Hey, if you’ve got nothing to hide, right..? Or does that only work for
other people?
According to Hilton Dawson, chief executive of the British Association of Social Workers, websites devoted to attacking social workers are a growing problem.
Yes, it was so much easier for minions of the state to do their dirty work in secret, wasn’t it? When the only hope they had of getting their side of the story told was to convince a reporter or BBC tv crew that there was a human-interest story in it...
"They illustrate the difficulties of the social workers who are damned when they do and damned when they don't," he says. "We get many complaints from people who feel very threatened by the publication of sometimes vitriolic criticism of them, and really very unpleasant personal abuse."
Oh, it’s the ‘damned if we do, damned if we don’t’ whine again, nicely
summed up by DumbJon:
“See?
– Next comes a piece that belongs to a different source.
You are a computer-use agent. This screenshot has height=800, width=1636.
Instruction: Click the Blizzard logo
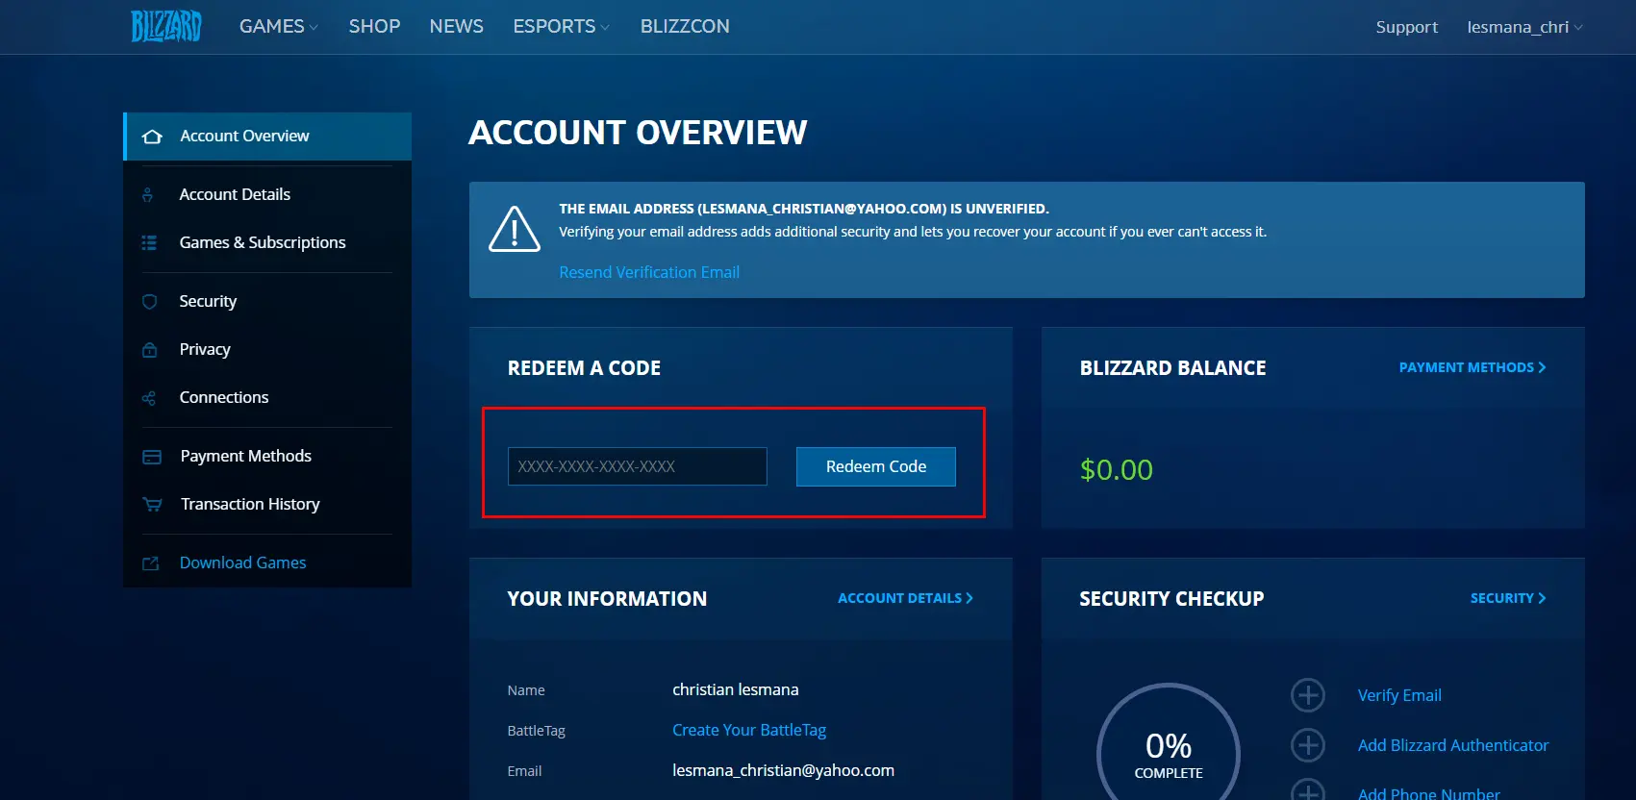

They're fair-minded: they don't just ignore the guilty, they also persecute the innocent.”
And they seem to know there’s no closing
this particular floodgate:
Managers are almost powerless to stop what Simon White, director of children's services in Suffolk, describes as "floods of information about the council that is completely false and misleading".
What's your problem, Simon? The competition with the bilge that your council's PR department pumps out?
Some of the blogs are hosted in the US, where the constitution's first amendment, guaranteeing the right to free speech, makes them all but untouchable.
Ah, if only people could be forced to register them in
this country, where we don't go in for that free speech stuff, eh?
White's concerns about the content range from the impact on the targeted social workers and the reputation of the council to the effect the content of the sites may have on the cases and the families involved. "There's quite a lot of abusive and personal stuff aimed at named individuals," he says. "Some is clearly defamatory, and obviously we have duties to those staff. And when you get into the wilder edges of it, you are sometimes worried about their personal safety."
Oh, of course.
They've figured out that whining about people being mean to them might not garner the sympathy they feel they deserve, so how about inventing a spurious threat of violence - even though there's no evidence that any social worker has had to face anything more threatening than harsh language...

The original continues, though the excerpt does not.